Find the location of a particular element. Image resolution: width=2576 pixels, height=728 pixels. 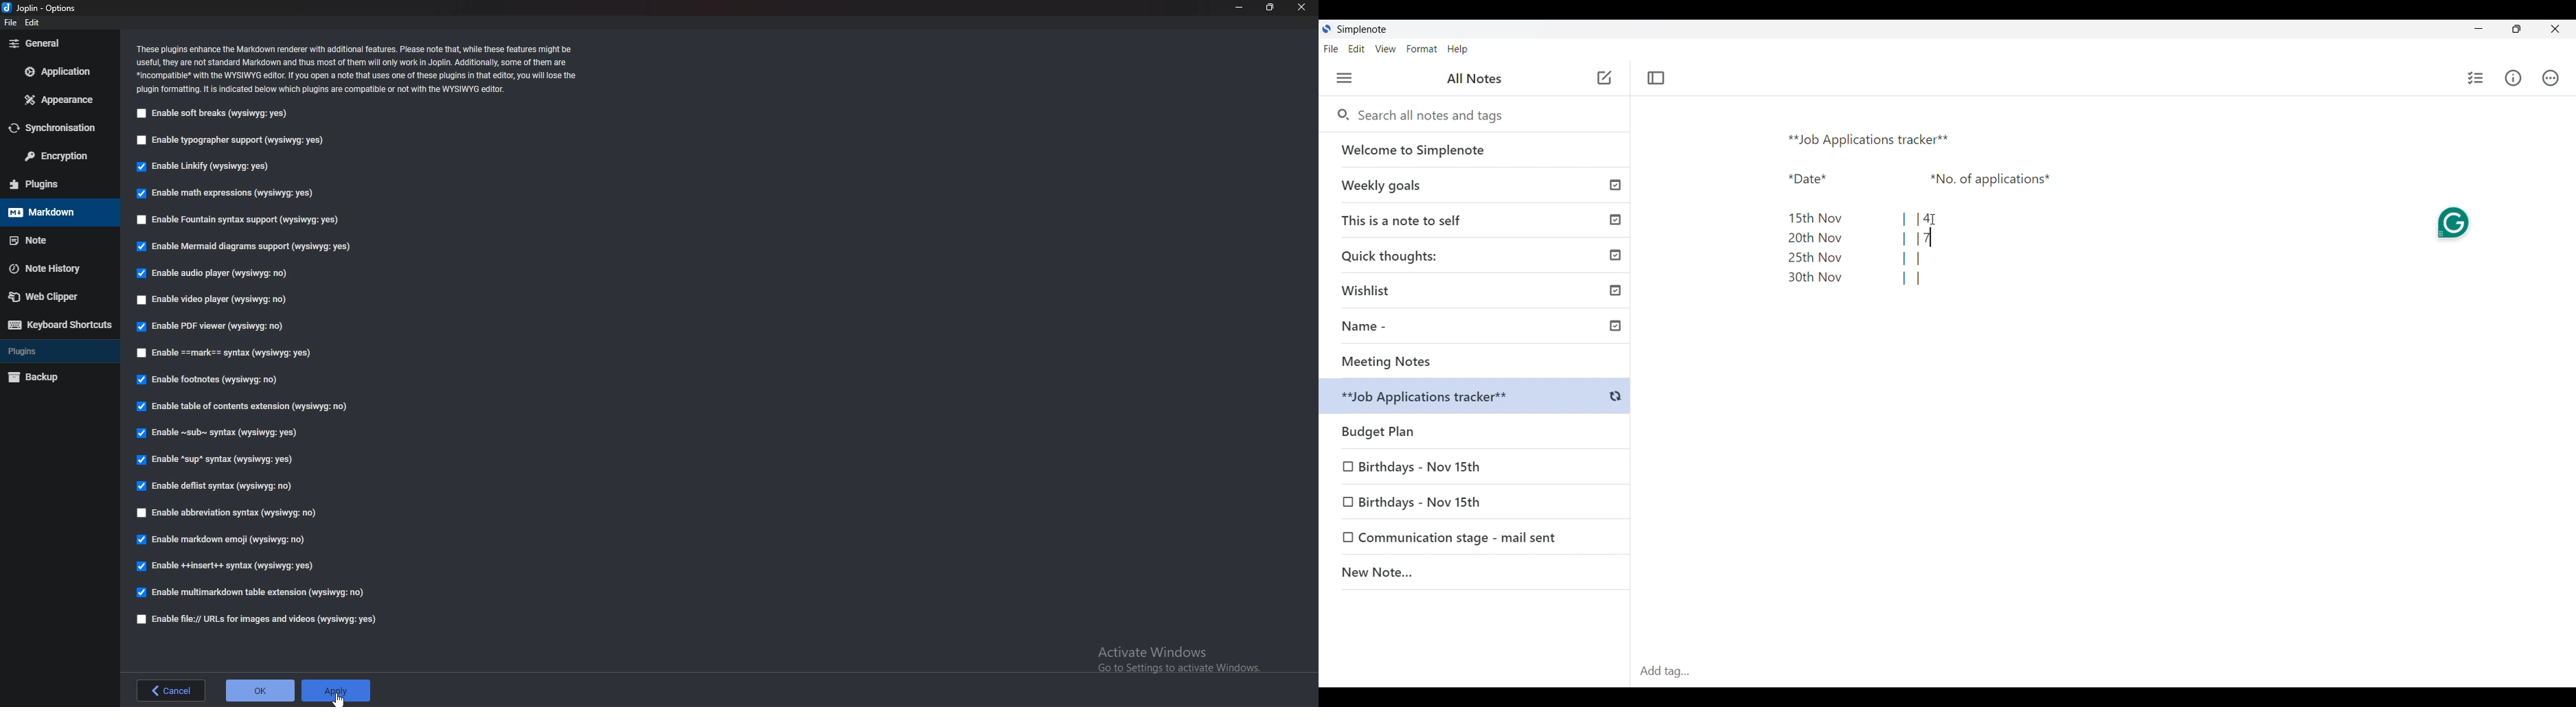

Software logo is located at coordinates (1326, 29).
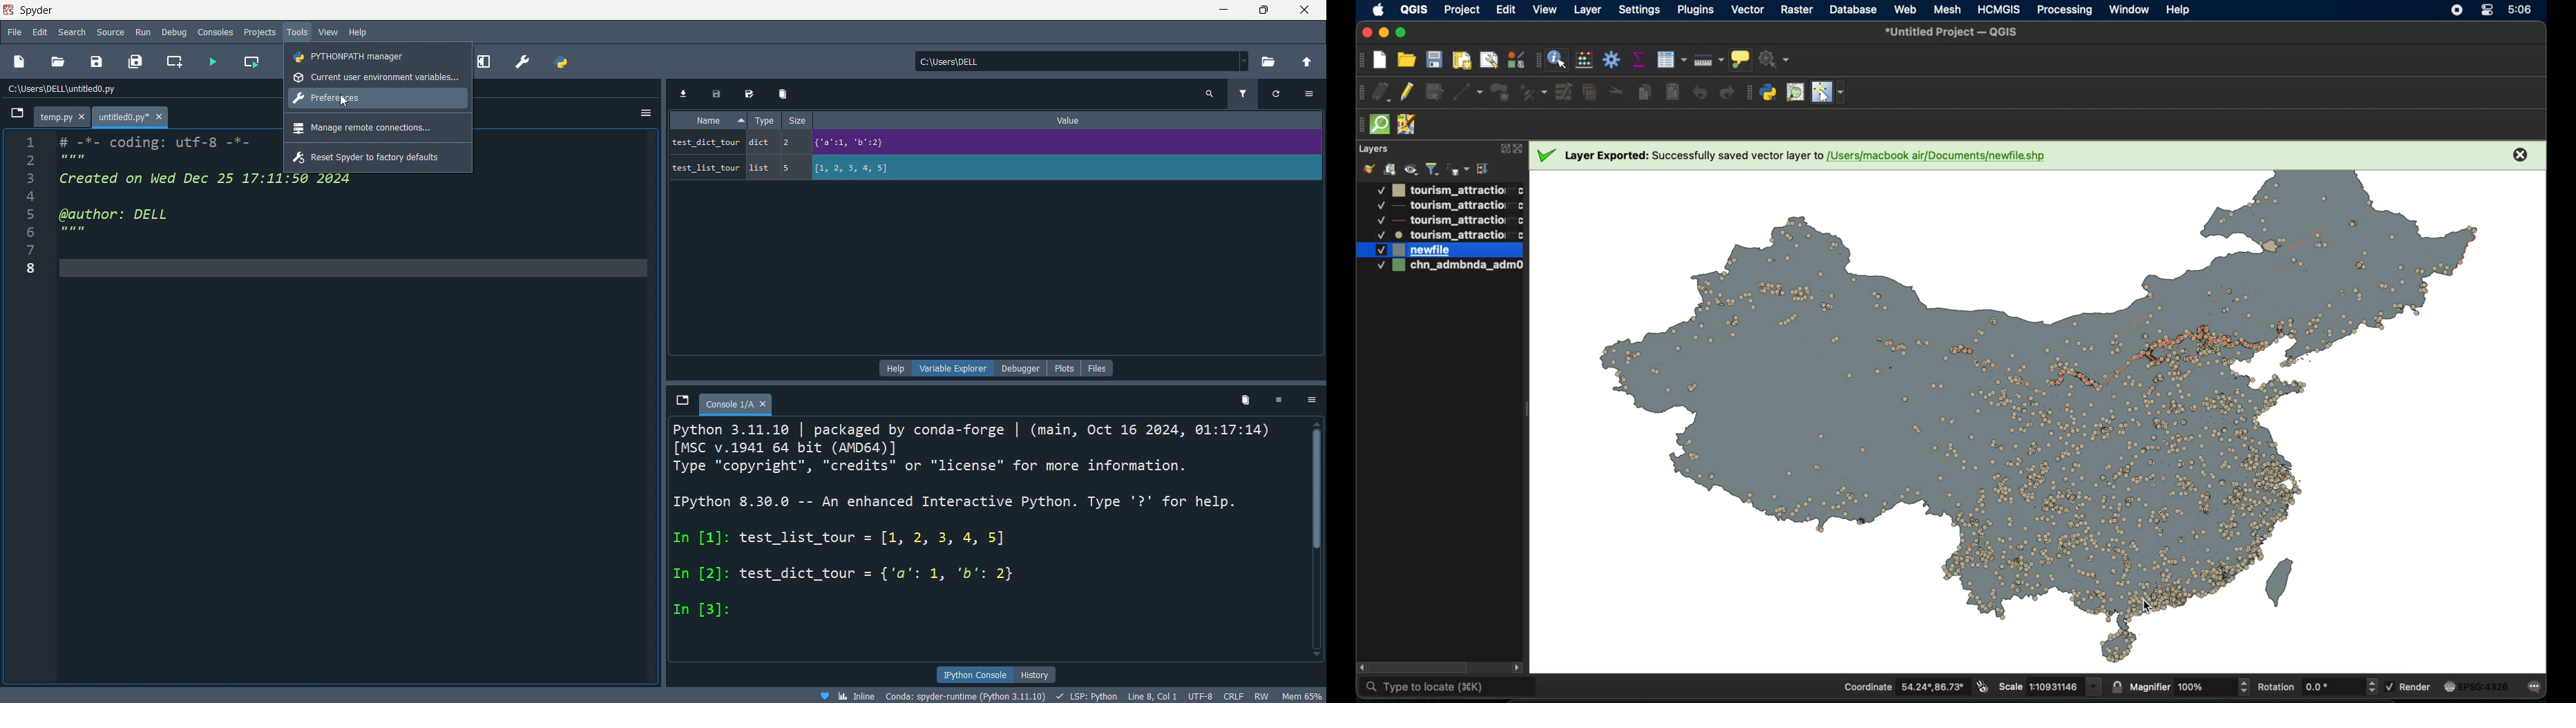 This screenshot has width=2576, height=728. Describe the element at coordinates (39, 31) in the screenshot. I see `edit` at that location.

──────────────────────────────

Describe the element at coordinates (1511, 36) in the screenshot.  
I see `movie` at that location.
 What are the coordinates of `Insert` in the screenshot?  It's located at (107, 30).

──────────────────────────────

Directions for this task
Extract the lines from the one containing "Find the location" through the one containing "This screenshot has", copying them exactly and leaving out the pictures.

Solution below
Find the location of a particular element. Image resolution: width=2576 pixels, height=728 pixels. 

Software logo is located at coordinates (1326, 29).
 This screenshot has width=2576, height=728. Describe the element at coordinates (39, 31) in the screenshot. I see `edit` at that location.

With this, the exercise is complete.